Konflik sosial atau konflik antarwarga di Tanah Air menjadi salah satu persoalan besar yang mengemuka sepanjang tahun 2012. Kemarahan dan kekerasan seolah menggantikan sopan-santun dan jiwa gotong-royong yang dulu acap dislogankan di ruang-ruang publik. Kini cap yang gampang melekat bukan lagi bangsa yang ramah, melainkan bangsa yang gampang marah. Konflik antarwarga itu nyaris sepanjang tahun 2012 dan bertebaran hampir di seluruh daerah di Nusantara.
Konflik sosial ini telah terjadi di hampir semua strata sosial dan pendidikan, warga biasa maupun organisasi massa hingga parpol. Kalangan terpelajar pun tak luput ikut terlibat melakukan konflik. Tawuran anak sekolah hingga kini belum bisa dihentikan. Ironisnya, tawuran bahkan sudah merembet ke tingkat sekolah dasar seperti yang terjadi di Jakarta dan Bogor.
Konflik juga terjadi di dalam kampus. Sejumlah kampus tercatat kerap melakukan aksi tawuran. Mendiknas M Nuh misalnya sampai mengancam akan menutup kampus Universitas Negeri Makassar (UNM) sebagai buntut tawuran pada bulan Oktober lalu yang menewaskan dua orang mahasiswa.
Ormas daerah dan kepemudaan, anggota atau massanya juga kerap terlibat bentrok. Hal itu seperti yang terjadi di Jakarta, Medan dan daerah lainnya. Beberapa kali konflik yang terjadi terutama di sejumlah titik di Jakarta bahan mengakibatkan jatuh korban tewas.
Kelompok lain yang kerap terlibat bentrok adalah gerombolan preman. Seperti di Jakarta, pada bulan Agustus 2012 terjadi bentrokan di kawasan Cengkareng antara kelompok Hercules dengan John Kei. Korban tewas pun berjatuhan.
Jumlah Kasus
Sampai saat ini memang belum ada data akurat yang dilansir oleh Pemerintah mengenai jumlah konflik sepanjang tahun 2012. Ada perbedaan signifikan antara data yang dikeluarkan Pemerintah dan pihak lain. Berdasarkan data yang dimiliki Kemendagri, jumlah konflik sosial pada 2010 sebanyak 93 kasus, kemudian menurun pada 2011 menjadi 77 kasus, namun kemudian meningkat pada 2012 menjadi 89 kasus hingga akhir Agustus (Antaranews.com, 25/9/2012).

- Ketentuan Tugas -
Mengapa Mendiknas M Nuh sampai mengancam akan menutup kampus Universitas Negeri Makassar menurut bacaan di atas? Jelaskan dalam satu sampai tiga kalimat.

- Data yang Tersedia -
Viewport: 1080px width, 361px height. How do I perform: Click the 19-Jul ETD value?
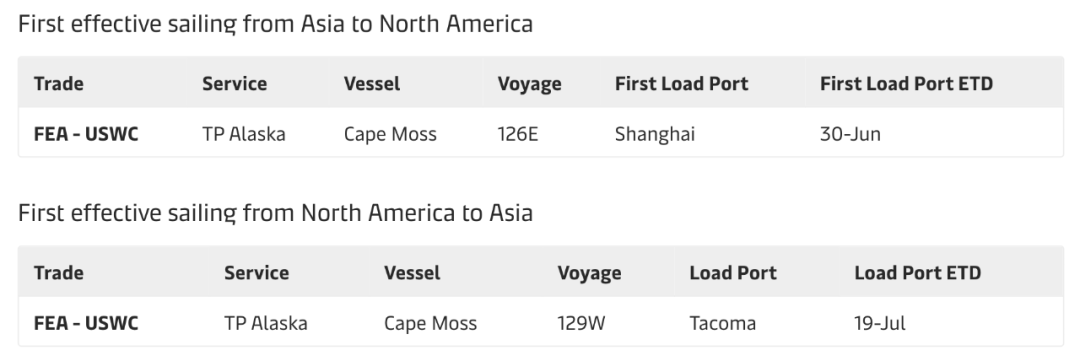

- Jawaban Berikut -
Ancaman itu muncul sebagai buntut tawuran di Universitas Negeri Makassar (UNM) pada bulan Oktober. Tawuran tersebut menewaskan dua orang mahasiswa.